Ir às urnas em 2022 seria apenas um exercício mecânico de uma cidadania teórica, mas o voto pode ser a bala de prata do eleitor; escolha bem seus alvos
Mãos ao alto!
Foto: Alan Santos/PR

Arthur Lira encerrou o ano legislativo na sexta-feira 17 com a certeza de dever cumprido. “Tenho certeza que esta Casa não se omitiu a responder aos anseios de cada brasileiro”, escreveu no Twitter, provocando uma enxurrada de comentários debochados e reações coléricas.

O Datafolha resumiu o sentimento de cada brasileiro hoje: só 10% dos eleitores aprovam o trabalho do Congresso Nacional, que avalizará para 2022 uma peça orçamentária com o menor nível de investimento público da história: R$ 44 bilhões.

O valor, que chegou a R$ 200 bilhões em 2012, caiu para R$ 63 bilhões em 2016, quando foi aprovado o teto de gastos, e chegou a R$ 48 bilhões em 2021 — quase 70% são emendas parlamentares.

O teto de gastos, em si, já foi para o espaço e seu objetivo (forçar a redução da máquina pública) abandonado pela classe política.

Gasta-se 13,4% do PIB só com pagamento de funcionários, enquanto os problemas de infraestrutura, educação, saúde e segurança permanecem e se aprofundam diante de desafios planetários, como a pandemia.

Não falta dinheiro, pois o brasileiro continua sendo escorchado com uma carga tributária que garante recordes de arrecadação.
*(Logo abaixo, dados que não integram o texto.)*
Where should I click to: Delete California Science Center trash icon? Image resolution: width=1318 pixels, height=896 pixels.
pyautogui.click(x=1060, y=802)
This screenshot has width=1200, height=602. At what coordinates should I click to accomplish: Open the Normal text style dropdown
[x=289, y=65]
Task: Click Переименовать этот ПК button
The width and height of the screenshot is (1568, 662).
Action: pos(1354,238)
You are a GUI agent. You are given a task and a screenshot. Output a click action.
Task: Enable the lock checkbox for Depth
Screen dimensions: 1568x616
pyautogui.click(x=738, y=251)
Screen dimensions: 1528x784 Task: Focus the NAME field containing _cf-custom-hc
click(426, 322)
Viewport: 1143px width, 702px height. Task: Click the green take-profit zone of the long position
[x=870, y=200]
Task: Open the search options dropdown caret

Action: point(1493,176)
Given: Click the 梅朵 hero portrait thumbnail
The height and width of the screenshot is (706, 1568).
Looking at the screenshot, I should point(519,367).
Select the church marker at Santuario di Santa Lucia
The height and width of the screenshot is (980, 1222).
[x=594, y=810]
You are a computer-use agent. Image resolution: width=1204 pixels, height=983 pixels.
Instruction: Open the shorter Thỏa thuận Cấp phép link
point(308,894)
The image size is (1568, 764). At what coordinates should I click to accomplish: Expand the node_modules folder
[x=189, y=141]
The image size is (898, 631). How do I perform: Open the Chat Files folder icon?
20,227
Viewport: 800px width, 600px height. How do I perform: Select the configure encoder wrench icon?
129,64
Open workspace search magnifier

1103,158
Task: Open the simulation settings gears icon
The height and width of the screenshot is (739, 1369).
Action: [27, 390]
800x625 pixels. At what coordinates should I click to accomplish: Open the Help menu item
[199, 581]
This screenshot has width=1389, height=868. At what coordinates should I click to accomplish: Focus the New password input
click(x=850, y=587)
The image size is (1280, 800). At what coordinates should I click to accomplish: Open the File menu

O problema é que a riqueza produzida por cada um de nós se esvai em sucessivos esquemas de corrupção e num sistema manipulado pelos agentes públicos para manter e ampliar seus próprios privilégios.

Em 1991, Ulysses Guimarães disse que, se a composição daquele Congresso era ruim, a próxima  seria ainda pior e… pior.

Dois anos depois, foi instaurada a CPI dos Anões do Orçamento e, três décadas à frente, nos deparamos com as bilionárias emendas secretas, que senadores e deputados se esforçam para normalizar, com a cumplicidade do mesmo Supremo que pulverizou as operações Lava Jato, Castelo de Areia, Satiagraha e diversas outras investigações de crimes de colarinho branco.

O passado e o presente nos fazem desistir de acreditar num futuro diferente e apenas esperar um Congresso ainda pior, um presidente mais corrupto e insano, um sistema mais perverso. Ir às urnas em 2022 seria apenas um exercício mecânico de uma cidadania teórica, mas o voto pode ser a bala de prata do eleitor que deseja se libertar desse círculo vicioso. Escolha bem seus alvos.